To begin, and before I get into anything else, I need to state this
loudly  and clearly:  I  like  the Indieweb  movement.  I like  the
aspirational  statements which  underpin the  movement. I  like the
people involved, I've  interacted with more than a few  of them and
have found  them to  be, almost without  exception, among  the most
earnest, polite and encouraging people I've ever met online.

However (and yes, there was always going  to be a but) I've come to
believe that the  movement as it is currently  structured can never
move into widespread  acceptance, that it is both  target blind and
exclusionary, and  that, as a  consequence, I don't want  to devote
more of my time to it.

To take the  first criticism - that the movement  is target blind -
I'd suggest  that you take a  look at the indieweb.org  site, which
sets out the basic principles of  the thing, and talks about owning
your own site. It then goes on to describe "posts" as the essential
building block  of the site,  and offers a bewildering  and lengthy
categorisation of the types of posts - https://indieweb.org/posts

Almost every one  of those "types" is essentially  a replication of
the offerings  of the various  Corporate Silos. When a  new feature
is  added to  one  of  the corporates,  say  polls  on twitter,  or
instagram's  private stories,  then the  indieweb people  set about
replicating that  feature on  their own sites.  In every  case that
I've  looked  at,  other  than  the  basic  "article"  case,  these
features inclusion  in the indieweb  are predicated on their  use &
exploitation by the corporates.

In  allowing  the  movement  to  be dominated  by  this  effort  to
replicate  the  corporate silos,  the  indieweb  has engaged  in  a
sisyphean task  which it simply  can never finish.  Corporate silos
spend  *millions* of  dollars  inventing new  ways  to keep  people
hooked on their sites, it is the business they are in. A collection
of volunteers cannot ever hope to compete, much less complete.

That's before you address one of the key central logical constructs
of  the indieweb  movement:  POSSE -  Publish  Own Site,  Syndicate
Elsewhere.  Again,  the  basic  intention  of  this  construct  *is
praiseworthy*, by publishing on your own site first, then "pushing"
that to  the corporate site, you  remain in control of  what you've
published.

The problem is that this construct fails in two key ways, legal and
conceptual. Legally, any and all content that you post to a silo is
no  longer  "your  content".  To  quote a  lump  from  the  twitter
boilerplate:

> By submitting,  posting or displaying  Content on or  through the
> Services, you  grant us a worldwide,  non-exclusive, royalty-free
> license (with the  right to sublicense) to  use, copy, reproduce,
> process, adapt, modify, publish, transmit, display and distribute
> such Content  in any  and all media  or distribution  methods now
> known or later developed (for  clarity, these rights include, for
> example, curating, transforming, and translating.

To  claim that  you are  retaining  authorship rights  in what  you
publish  on your  own  site, while  facilitating  posting the  same
content to  someone to  whom you  grant a  "worldwide non-exclusive
royalty-free  license" which  includes  "copying  and adapting"  is
nonsensical.

Conceptually, posting something from your own site to a third-party
service  is always,  *always* at  the mercies  of that  service.
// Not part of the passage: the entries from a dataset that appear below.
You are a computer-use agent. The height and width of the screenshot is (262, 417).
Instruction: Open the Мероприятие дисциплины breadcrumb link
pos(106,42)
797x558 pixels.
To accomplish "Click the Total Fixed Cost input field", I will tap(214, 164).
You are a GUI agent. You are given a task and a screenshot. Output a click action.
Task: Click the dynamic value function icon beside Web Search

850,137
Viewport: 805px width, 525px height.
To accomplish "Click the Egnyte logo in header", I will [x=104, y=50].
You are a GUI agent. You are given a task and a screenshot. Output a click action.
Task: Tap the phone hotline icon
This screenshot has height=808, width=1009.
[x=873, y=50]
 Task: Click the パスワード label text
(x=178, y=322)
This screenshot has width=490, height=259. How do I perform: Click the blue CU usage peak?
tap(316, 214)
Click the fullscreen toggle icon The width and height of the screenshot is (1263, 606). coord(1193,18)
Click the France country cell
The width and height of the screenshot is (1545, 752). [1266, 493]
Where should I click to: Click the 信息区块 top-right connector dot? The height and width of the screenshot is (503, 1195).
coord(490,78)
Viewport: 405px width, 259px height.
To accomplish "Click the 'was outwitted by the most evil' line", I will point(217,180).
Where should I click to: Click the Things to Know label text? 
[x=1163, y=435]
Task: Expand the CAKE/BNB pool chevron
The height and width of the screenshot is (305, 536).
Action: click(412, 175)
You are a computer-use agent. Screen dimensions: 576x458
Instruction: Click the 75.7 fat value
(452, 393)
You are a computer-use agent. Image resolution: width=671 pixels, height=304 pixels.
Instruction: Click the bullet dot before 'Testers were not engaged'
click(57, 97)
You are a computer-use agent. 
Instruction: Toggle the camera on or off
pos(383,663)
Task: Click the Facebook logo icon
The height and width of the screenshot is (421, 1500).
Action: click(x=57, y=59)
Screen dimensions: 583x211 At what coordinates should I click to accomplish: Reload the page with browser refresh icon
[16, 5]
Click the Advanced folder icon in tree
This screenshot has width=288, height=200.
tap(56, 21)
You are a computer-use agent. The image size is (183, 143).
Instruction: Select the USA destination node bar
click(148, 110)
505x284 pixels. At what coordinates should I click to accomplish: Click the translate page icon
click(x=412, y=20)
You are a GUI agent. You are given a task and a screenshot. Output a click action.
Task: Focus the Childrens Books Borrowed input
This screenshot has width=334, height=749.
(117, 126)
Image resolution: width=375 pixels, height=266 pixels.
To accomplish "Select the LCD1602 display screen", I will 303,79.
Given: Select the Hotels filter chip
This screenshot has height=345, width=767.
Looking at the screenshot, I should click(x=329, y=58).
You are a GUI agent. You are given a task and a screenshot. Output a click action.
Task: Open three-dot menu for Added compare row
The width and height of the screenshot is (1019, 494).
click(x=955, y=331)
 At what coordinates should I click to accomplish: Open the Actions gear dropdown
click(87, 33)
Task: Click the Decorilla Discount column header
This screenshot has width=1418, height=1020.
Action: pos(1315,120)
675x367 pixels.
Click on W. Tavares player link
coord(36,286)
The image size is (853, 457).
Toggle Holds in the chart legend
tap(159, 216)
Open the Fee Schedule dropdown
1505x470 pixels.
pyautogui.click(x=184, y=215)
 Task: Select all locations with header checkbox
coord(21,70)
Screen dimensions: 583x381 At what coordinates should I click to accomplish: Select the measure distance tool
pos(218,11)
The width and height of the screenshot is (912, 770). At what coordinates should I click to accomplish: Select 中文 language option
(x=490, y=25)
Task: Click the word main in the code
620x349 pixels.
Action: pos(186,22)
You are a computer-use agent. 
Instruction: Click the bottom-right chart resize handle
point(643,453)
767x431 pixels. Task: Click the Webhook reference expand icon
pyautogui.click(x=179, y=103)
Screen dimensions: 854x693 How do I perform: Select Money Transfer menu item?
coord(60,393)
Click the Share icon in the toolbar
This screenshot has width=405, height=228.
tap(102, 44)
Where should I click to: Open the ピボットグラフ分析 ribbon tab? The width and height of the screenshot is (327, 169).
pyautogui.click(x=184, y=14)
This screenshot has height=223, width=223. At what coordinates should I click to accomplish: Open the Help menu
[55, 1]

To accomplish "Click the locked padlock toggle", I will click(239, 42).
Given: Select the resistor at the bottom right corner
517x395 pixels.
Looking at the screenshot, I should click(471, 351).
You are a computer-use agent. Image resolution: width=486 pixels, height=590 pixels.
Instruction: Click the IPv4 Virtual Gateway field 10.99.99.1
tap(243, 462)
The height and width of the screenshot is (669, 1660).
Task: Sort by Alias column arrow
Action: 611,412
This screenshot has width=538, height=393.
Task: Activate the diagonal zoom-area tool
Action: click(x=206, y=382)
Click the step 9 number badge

As
twitter becomes ever more closed,  for example, this construct will
become ever more meaningless. If a service goes away, like google's
services  have a  habit of  doing,  then the  "exposure" which  was
previously granted withers and dies.

That feature of  third-party services brings us to one  of the most
glaring problems of the indieweb  movement - one which Tomasino has
already met - the "Single Point of Aaron".

When you dig into the  various "indieweb technologies", you come to
realise, very quickly, that these  are better described as "parecki
technologies".  Webmentions.io,  for   instance,  that's  an  Aaron
Parecki  site. Aperture,  the  microsub  reader Tomasino  mentions,
that's also Aaron's. The Microsub spec is written by Aaron, much as
the Webmention spec was.

While its wonderful  that these things are there, they  and each of
them individually are inherently  biased towards Aaron's own coding
preferences.  Aaron, when  he's  not indiewebbing,  is  one of  the
authors of  the Oauth2  specification, and works  professionally in
that field. So,  guess which auth/validation scheme  is used almost
uniformly by the indieweb? (The answer will not surprise you!)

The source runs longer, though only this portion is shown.